Here’s the news of the week: 1) A new story, King of All He Surveyed, is rolling out into e-bookstores right now and is up at places such as Amazon and Barnes & Noble. It’s a science fiction tale about a seventh grader in the near future who figures out how to hack people’s mindcoms. 2) A short story set in the Dorelai Chronicles universe featuring Dorelai and Stuart will be published about a week from now.
Today is another double feature of posts. If you’re looking for Part One.15. of Soul Cages, scroll down the home page because it was posted first. Next up in this post is Shade Town. Widow Nell Wood longs to be reunited with the ghost of her prospector husband, Isaiah, after his lynching in the Arizona Territory. A dream from Madame Tournay points the way to a place in the New Mexico Territory called “Shade Town” where Nell can be with her husband again … for the right price.
Shade Town
L. M. May
Copyright © 2013 by L. M. May
Published by Osuna Publishing
This story is a work of fiction. The characters, names, incidents, dialogue, and locales are either drawn from the author’s imagination or are used fictitiously, and are not to be construed as real. Any resemblance to actual persons, living or dead, events, and locales is entirely coincidental.
Nell buried the silver dollar under a clod of dirt on the edge of the wagon road, then tamped the dirt down with her feet in their lace-up boots. Once she was certain the coin was completely covered, she stood upon the buried silver, closed her eyes, and willed the stagecoach to Shade Town to come for her as she waited in the weak moonlight.
The air smelled of dead leaves and dust and coming snow.

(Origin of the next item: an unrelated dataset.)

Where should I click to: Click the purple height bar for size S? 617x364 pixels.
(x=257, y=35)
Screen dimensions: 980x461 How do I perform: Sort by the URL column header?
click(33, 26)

It was early November, and winter had crept into Albuquerque, the leaves falling from the narrow strips of cottonwoods running up and down the Rio Grande.
When she opened her eyes, she was disappointed to find no ghostly stagecoach racing towards her down the road. All she could see under the waxing moon were the piñon and chamisa bushes near the road, and farther to the west the dark shapes of the cottonwoods where the Rio Grande flowed.
The chill made her pull Isaiah’s canvas jacket tighter around her shoulders, glad for the warmth of the faded red flannel she’d sewn on the inside to keep him snug from the mountain cold.
His jacket no longer held his scent, only her own, but wearing it made her feel closer to him. That and his pocket watch. The watch hung on a chain around her neck, hidden under her widow’s weeds and corset and shimmy, next to her heart, the feel of its steady ticks a comfort, its smooth metal warmed by her skin.
Only the clothes upon her back would she take with her to Shade Town, for she never expected to return. Everything else—the homestead, the furniture, the cows, the few precious books—she’d sold to gather the silver dollars that would be needed to pay the coachman and Madame Tournay so that she could see her dead husband again.
She never wanted to come back to the unjust land of the living. Never. Better to live with the ghosts.
Half the silver she’d gathered was sewn into the hem of her black woolen dress, a fourth into her bonnet lining, and the rest in her reticule. She’d pay her way back to Isaiah, no matter the cost.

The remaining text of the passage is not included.